## Tekst do ćwiczenia

Wpis z mikrobloga

W tym wpisie rozległa się dyskusja o możliwościach #rozowypasek OP. Chciałbym przybliżyć wszystkim jak to wygląda na rezydenturze w PL w kwestii zmiany pracy, ukończenia rezydentury etc. Pominę całkowicie fakt, że wszystkie najgorsze roboty są zwalane właśnie na rezydentów, że wpisuje się rezydentów na najgorsze dyżury. Że zostawia się ich bez nadzoru na wcześniej wspomnianych dyżurach, a w przypadku błędu zamyka im kubeł i opiekun specki gania po sądach za niego, żeby niczego chociaż nie powiedział.

Generalnie rezydent jest chłopem pańszczyźnianym ordynatora i dyrektora placówki. Oni mogą wszystko z nimi zrobić. Zabrać rezydenturę, nie pozwolić jej ukończyć, nie pozwolić odejść z pracy (zaraz opisze w jaki sposób), czy też zablokować gościa w promieniu kilkudziesięciu kilometrów.

Chcesz walczyć? Biada. Wystarczy, że dyrektor da ci dyscyplinarkę, pisząc w niej takie głupoty wężowym językiem jak: "wprowadza złą atmosferę w pracy", "nie wykonuje poleceń" itp... Choćby nic z tych rzeczy nie było prawdą, to ty masz w ręku wypowiedzenie, a zanim ruszy cała machina w OZZL, NFZ, urzędzie wojewódzkim i sądzie mija 3 lata. Ty owszem dostaniesz odszkodowanie (zatrważająco niskie), ale masz przez 3 lata zamrożone wykonywanie specjalizacji, a bez specjalizacji lekarz jest tylko wyrobnikiem w NPL.
Jak inaczej? Prosto. Weźmiesz urlop i nie zabierzesz pokwitowania o wpłynięciu wniosku? (Wiem głupota, ale ten kto zawsze takie papierki bierze i o nich pamięta niech pierwszy rzuci kamień.) Zadzwoni ci w środku twojego pobytu na Malcie i powie, że na jutro masz dyżur na podstawie polecenia służbowego. Powiesz urlop, a on się tylko ironicznie zapyta "jaki urlop"? Koniec taki sam. Tracisz rezydenturę.

Nie, nie możesz wtedy drugi raz jej uzyskać. Nie, przeniesienie się do innego szpitala jest bardzo kłopotliwe - zazwyczaj tylko ze względów zdrowotnych, lub poprzez program łączenia rodzin. Kumaci i tak sobie poradzą, niemniej całość skonstruowana jest tak, żeby nie zmieniać miejsca specjalizacyjnego.

Stawiasz się? Nie dadzą ci wykonywać procedur potrzebnych do uzyskania specki. Nie dadzą ci zrobić kursów, też potrzebnych do ukończenia specki np. za pomocą wpisania na dyżur na czas kursu.

## Dostarczone dane
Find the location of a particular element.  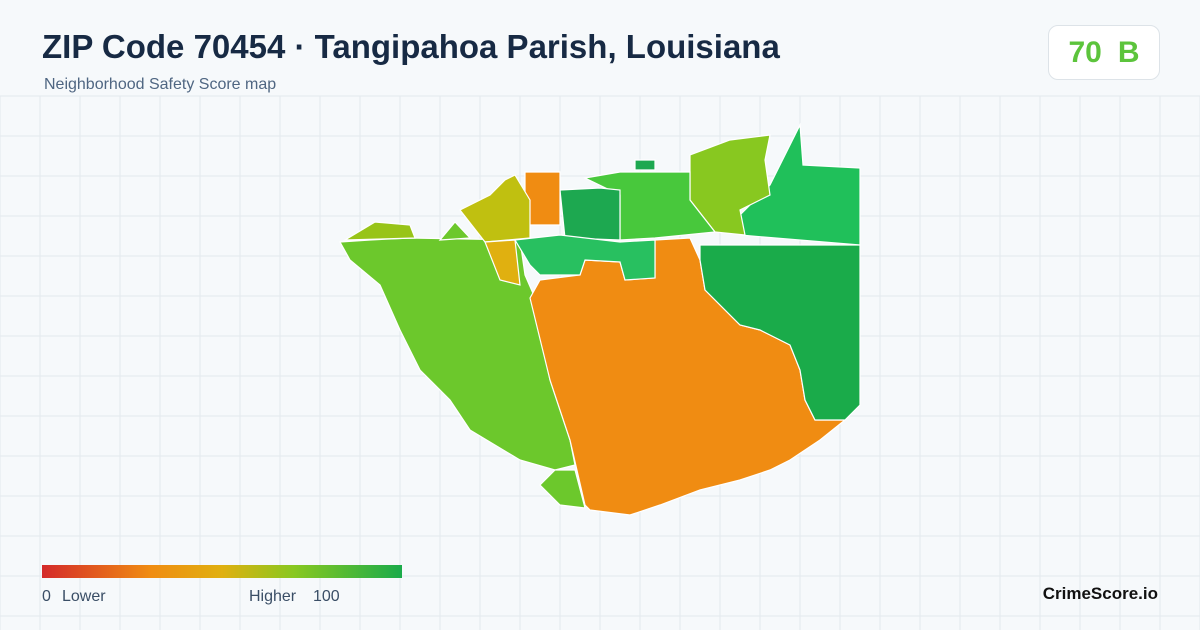

legend-min: 0 is located at coordinates (46, 596).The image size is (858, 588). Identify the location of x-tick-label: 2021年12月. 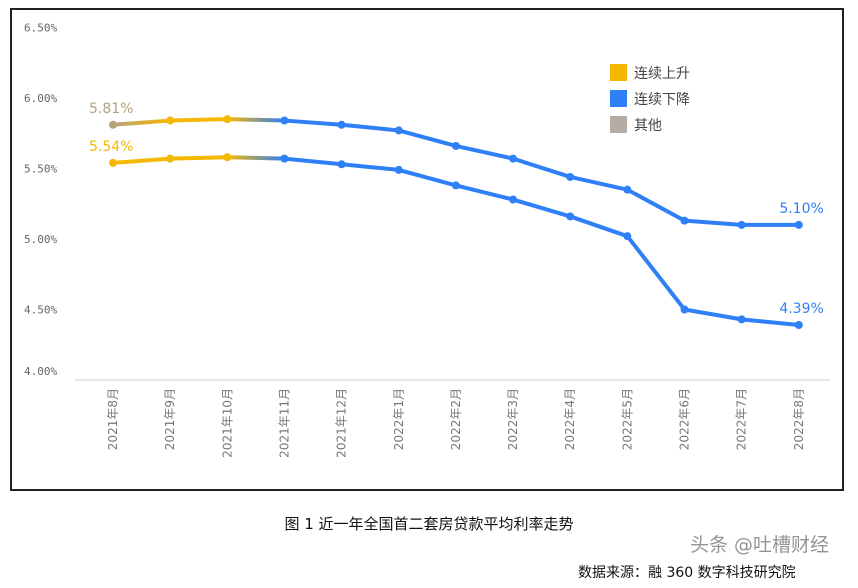
(342, 423).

## Zestaw zadań
a - Wypisz z wpisu o rezydenturze wszystkie działania wobec rezydentów, które według zdania zaczynającego się od słów „Oni mogą wszystko z nimi zrobić” są w zasięgu ordynatora i dyrektora placówki.
b - Podaj dalszy ciąg wpisu o rezydenturze, zaczynając zaraz po jego ostatnim zdaniu.

## Odpowiedzi według numerów
a -
- zabrać rezydenturę
- nie pozwolić jej ukończyć
- nie pozwolić odejść z pracy
- zablokować gościa w promieniu kilkudziesięciu kilometrów

b -
Zablokowanie gościa w promieniu kilku kilometrów? Żaden problem. Ci najwyżej zazwyczaj trzymają się razem i razem sprawują pieczę nam swoim folwarkiem. Poza tym, nikt nie chce mieć pracownika robiącego gnój. On zadzwoni do kolegi i powie: "Kurde tyle mu daje, na najciekawsze konferencje wysyłam, a on mnie PIPem straszy. No muszę go zwolnić. Nie mogę sobie pozwolić na takie zachowanie. Rozwala mi zespól, wiesz, zaraz coś im do głów durnego powpada. Musze ukrócić. Pewnie będzie szukał pracy. Nie bierz go." = Powodzenia w szukaniu pracy. Środowisko jest na tyle małe i hermetyczne, że ciężko po takiej rekomendacji np. w Warszawie czy Wrocławiu (tam gdzie się pracowało) później znaleźć pracę, a mieszkanie z hipoteką stoi.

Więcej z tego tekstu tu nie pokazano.